▶ **PROBLEM DETAILS**
All pictures must be left out as you transcribe the lines from the first line of the data to the line containing "Screen dimensions: 1200x675", both included.

== Segment start ==

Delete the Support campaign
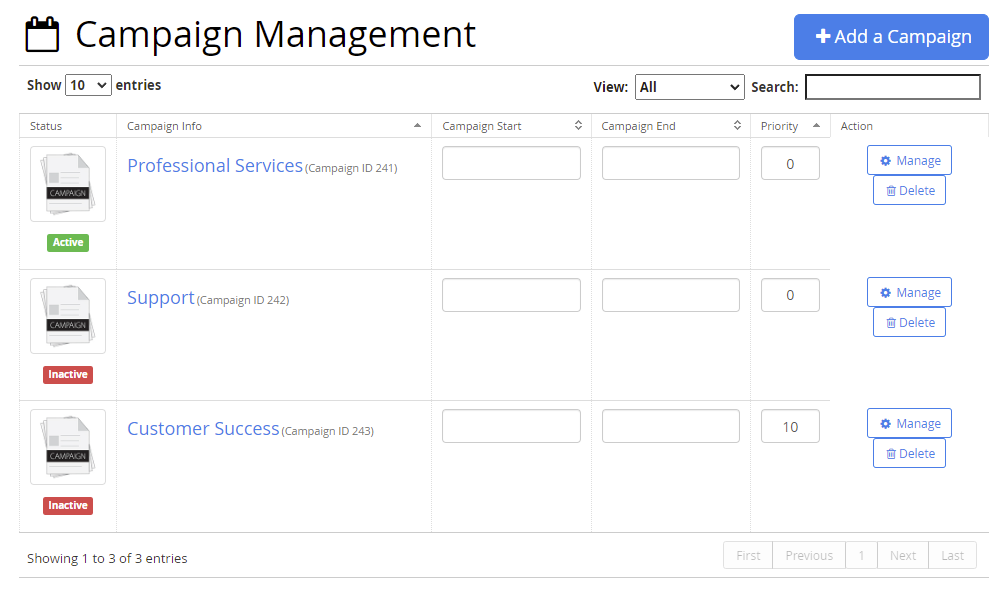This screenshot has width=1003, height=591. [x=909, y=322]
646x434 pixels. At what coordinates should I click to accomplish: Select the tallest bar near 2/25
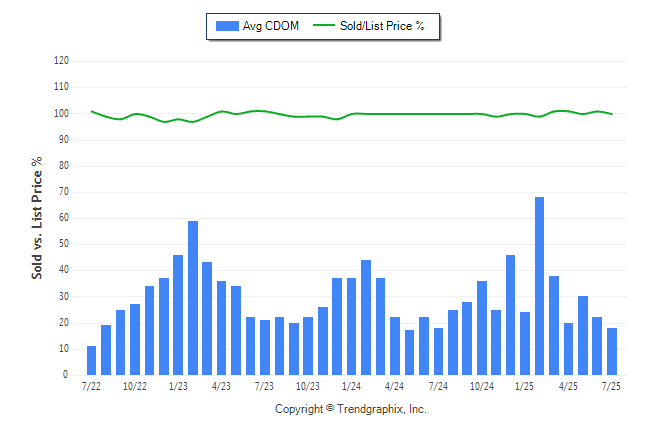pyautogui.click(x=539, y=286)
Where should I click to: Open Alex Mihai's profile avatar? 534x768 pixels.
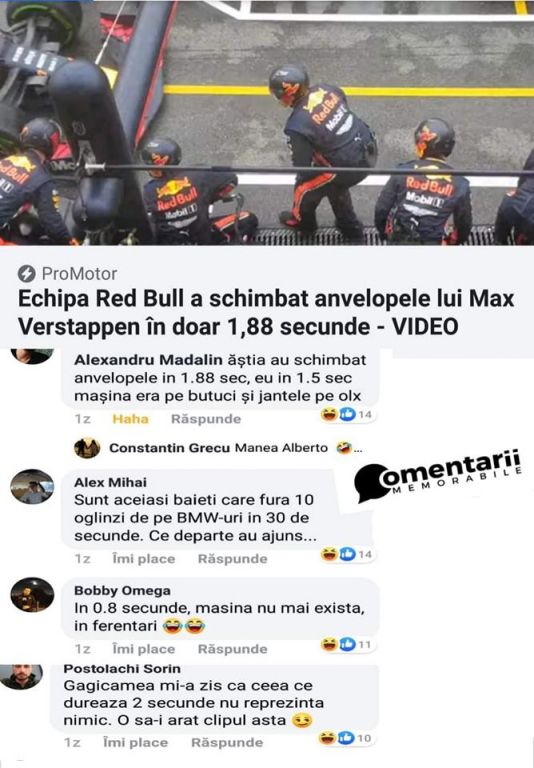coord(32,486)
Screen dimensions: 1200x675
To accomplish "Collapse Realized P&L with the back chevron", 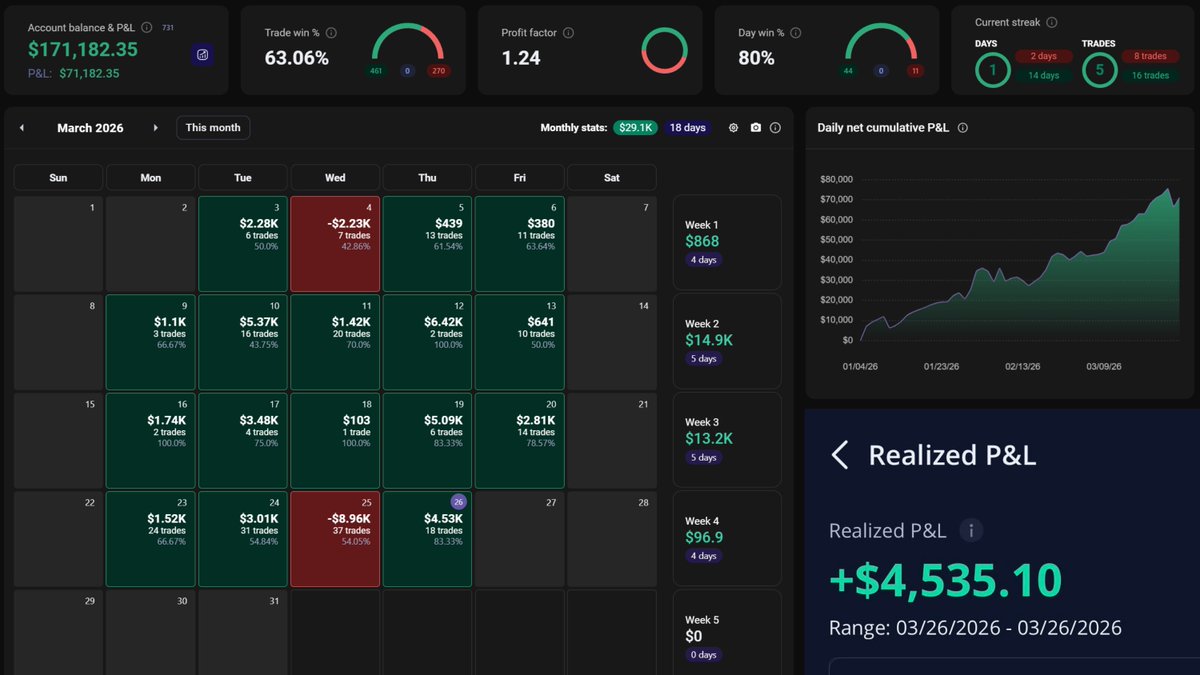I will tap(839, 455).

== Segment end ==

▶ **ANSWER SPACE**
Delete the Support campaign
This screenshot has width=1003, height=591. [x=909, y=322]
646x434 pixels. At what coordinates should I click to accomplish: Select the tallest bar near 2/25
pyautogui.click(x=539, y=286)
Where should I click to: Open Alex Mihai's profile avatar? 534x768 pixels.
coord(32,486)
Screen dimensions: 1200x675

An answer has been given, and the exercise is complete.